Each was all the other ever had. John’s mother had died in childbirth and Trent never remarried. He’d spent his life trying to raise his son in a Godly, fatherly fashion, but also to indulge him, to give him those things he never had a chance to have. Trent may have been a fire and brimstone preacher to his congregations, but to his son, he had always been understanding, gentle, forgiving.
Something must have been terribly wrong for his son not to have contacted him. And Trent LaMain could no longer live not knowing what had happened, who was involved. Who should pay . . ..
His private jet brought him from the worldwide headquarters of his ministry in Memphis to Austin in a matter of hours after he made up his mind. He came with the urn containing his son’s ashes in a shoulder bag and with a large, locked suitcase that a few phone calls and bribes had allowed to pass through security untouched. He’d checked into the Alastor while his Austin church worked to provide a driver and vehicle for the journey. They were told Brother LaMain was visiting poor Hispanic children at a small border town as part of the church’s mission work, but that their preacher wanted everything anonymous, off the record. Out of the media. No one was to know he was here.
“Sometimes, the Lord’s work must never be known. Sometimes, Peter does not need to know what Paul is doing,” said LaMain.
The phone in the hotel suite rang. LaMain let it ring three times while he took a deep breath. Then, “Yes?”
“Brother LaMain? I am Fernando Suarez, your driver.”
“Do you know Browderton?”
“Si, very well, sir. I have a girlfriend there.” The man laughed gently.
“Do you know why I want to go there?”
“No sir. It isn’t any of my business. They pay me to drive, not ask questions.”
“Good. We understand each other, Fernando. Where are you?”
“Parked on Matthison, next to the hotel. It’s a green Hummer, black tinted windows.”
“I’ll be right down.”
Trent LaMain put on his sunglasses, picked up the urn and slipped it into a small shoulder bag. Then he gripped the heavy suitcase and left the room.
The Hummer was easy to find. He climbed in and locked the door. A tough looking Mexican, face scarred from a knife fight, nose crooked from brawls, smiled at him from beneath a black Stetson.
“Have you been paid, Fernando?”
“Si, and well.”
“I’ll double it if we’re successful.”
“We’ll be successful, sir.” Fernando Suarez pulled back his black suit jacket to reveal the wooden grip of a Dan Wesson .357. “Just tell me where in Browderton you wish to go and sit back.

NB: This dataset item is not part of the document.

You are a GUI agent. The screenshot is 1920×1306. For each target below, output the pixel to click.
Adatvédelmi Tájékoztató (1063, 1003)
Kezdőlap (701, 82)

I been going down there at least once a week for years – from Austin, it’s four hours or so.”
“I’m supposed to go to a place called Eight Snakes.”
Fernando looked at him quizzically over his sunglasses.”
“’Eight Snakes’ as in ‘Eight Snakes Trail’?”
LaMain looked at him seriously.
“Yes, Mr. Suarez. It does say Eight Snakes Trail on my directions. Why?”
Fernando cranked the Hummer and pulled out into traffic. He smiled broadly.
“Because, well, all of this secrecy for that? Well, God is mysterious and you are supposed to know God’s will, reverend.”
Trent LaMain leaned back in his seat, trying to get comfortable.
“What do you mean, Fernando? Do you know who lives there?”
The driver glanced at the preacher with a confused look.
“Si, everyone in Browderton knows the village idiot.”